BasicTableOutputFormat (Pig 0.9.3-SNAPSHOT API)

Overview

Package

Class

Use

Tree

Deprecated

Index

Help

PREV CLASS NEXT CLASS

FRAMES NO FRAMES

SUMMARY: NESTED | FIELD | CONSTR | METHOD

DETAIL: FIELD | CONSTR | METHOD

org.apache.hadoop.zebra.mapreduce
Class BasicTableOutputFormat

java.lang.Object
  org.apache.hadoop.mapreduce.OutputFormat<org.apache.hadoop.io.BytesWritable,Tuple>
      org.apache.hadoop.zebra.mapreduce.BasicTableOutputFormat

public class BasicTableOutputFormat
extends org.apache.hadoop.mapreduce.OutputFormat<org.apache.hadoop.io.BytesWritable,Tuple>
extends org.apache.hadoop.mapreduce.OutputFormat<org.apache.hadoop.io.BytesWritable,Tuple>

OutputFormat class for creating a BasicTable. Usage Example:

In the main program, add the following code.

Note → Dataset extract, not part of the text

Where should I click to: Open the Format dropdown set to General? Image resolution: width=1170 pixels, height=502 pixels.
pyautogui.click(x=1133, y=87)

 job.setOutputFormatClass(BasicTableOutputFormat.class);
 Path outPath = new Path("path/to/the/BasicTable");
 BasicTableOutputFormat.setOutputPath(job, outPath);
 BasicTableOutputFormat.setSchema(job, "Name, Age, Salary, BonusPct");

The above code does the following things:

Set the output format class to BasicTableOutputFormat.
Set the single path to the BasicTable to be created.
Set the schema of the BasicTable to be created. In this case, the to-be-created BasicTable contains three columns with names "Name", "Age", "Salary", "BonusPct".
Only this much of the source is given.